Otro muy interesante título español a competición (este sí que necesita todo el boca-oreja del mundo) es Tres de Juanjo Giménez (el título internacional es el mucho más atractivo y relevante Out of sync, un error que les puede costar caro a sus productores).
Convierte Giménez (quien, a sus 58 años se lo juega todo con este su segundo largo tras ganar el Goya, la Palma de oro al mejor corto y estar nominado al Óscar con Time Code en 2016) una idea que bien podría haber dado lugar a un episodio de The Twilight zone o a un sketch de Saturday Night live en una trama principal que no es sino un discurso comentativo de la secundaria.
Dicho de otro modo, lo que en otras manos podría haber ocupado un primer plano en la narración (el periplo vital de una mujer en sus cuarenta cuya pareja acaba de romper con ella y tiene que regresar a casa de su madre viuda y en los primeros años de su vejez) en Tres se convierte en el escenario sobre el que Giménez construye una suerte de metáfora que explica los tres momentos vitales por lo que transita el personaje excelentemente interpretado por Marta Nieto.
(Atención, spoiler)
Al principio de la película, cuando todo es desconcierto y nostalgia en la protagonista, esta escucha lo que dicen sus interlocutores en particular y todas las personas que le rodean en general después de que vea moverse sus labios. Como cuando en una película las pistas de sonido y de imagen no avanzan al mismo tiempo.

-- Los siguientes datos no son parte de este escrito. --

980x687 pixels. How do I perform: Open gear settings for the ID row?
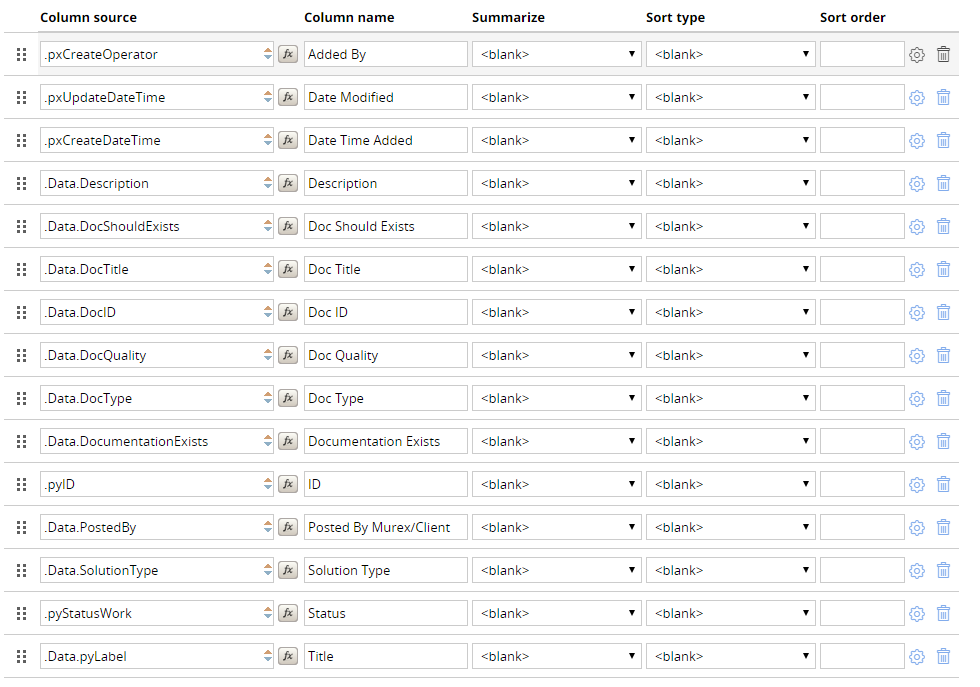point(917,484)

Hacia la mitad de su peripecia, C. (así se llama) vuelve a oírlo todo sincronizado, es decir, vuelve a vivir el presente, comienza a recuperar el control de su vida.

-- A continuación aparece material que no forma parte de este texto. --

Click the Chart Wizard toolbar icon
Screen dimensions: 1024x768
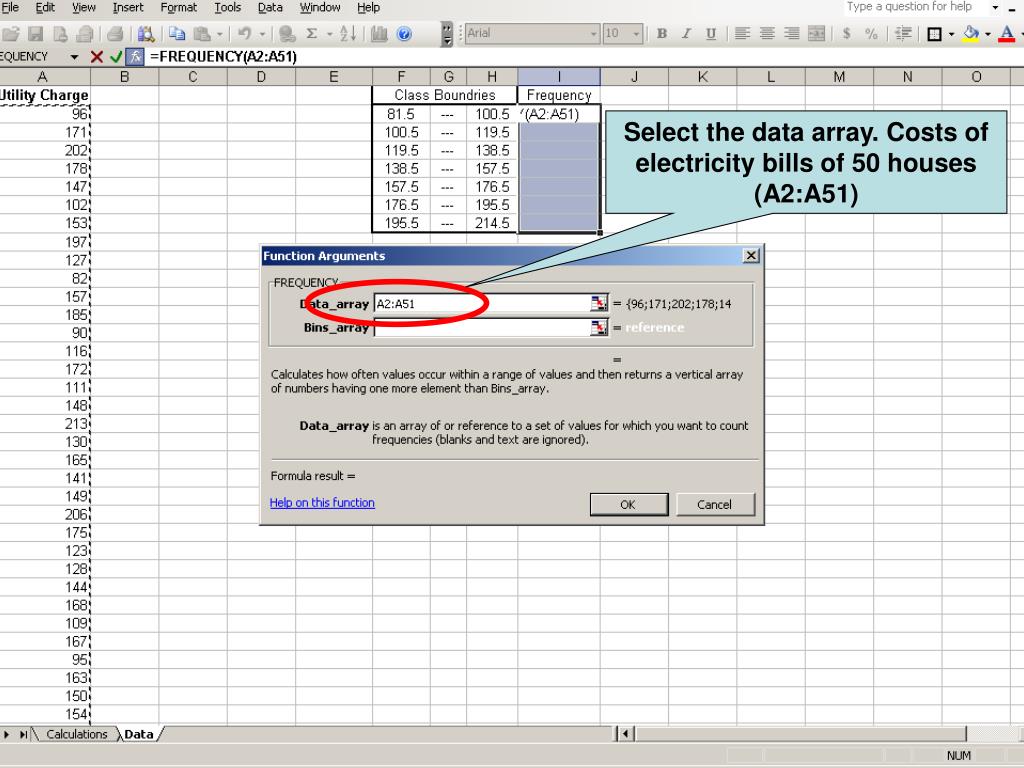pos(380,34)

Al final del film, escuchará el sonido antes de que la fuente lo produzca, por lo que podrá intervenir sobre esta hasta el punto de evitar que emita ruido alguno. Es decir, C. estará ya en condiciones de intervenir (y por tanto de decidir) sobre lo que le va a pasar.
Paradójicamente, Giménez consigue lo más difícil: que toda esta línea, llamémosla fantástica, se entienda perfectamente y además obedezca a una lógica interna preestablecida. No la convierte (ni se convierte involuntariamente) en un chiste aunque algunas secuencias se prolongan algo más de la cuenta.
Pero falla el director en lo más sencillo. La peripecia vital de la protagonista tiene poco interés; no precisamente porque se trate de un personaje antipático (lo es intencionadamente) sino porque sus conflictos, inquietudes y expectativas son absolutamente rutinarias, estándar e intercambiables por muchos otras. Quizás lo haya hecho para no interferir con lo que realmente le interesa (el fuera de sincro), pero provoca que el resultado final sea algo agridulce pudiendo entusiasmar.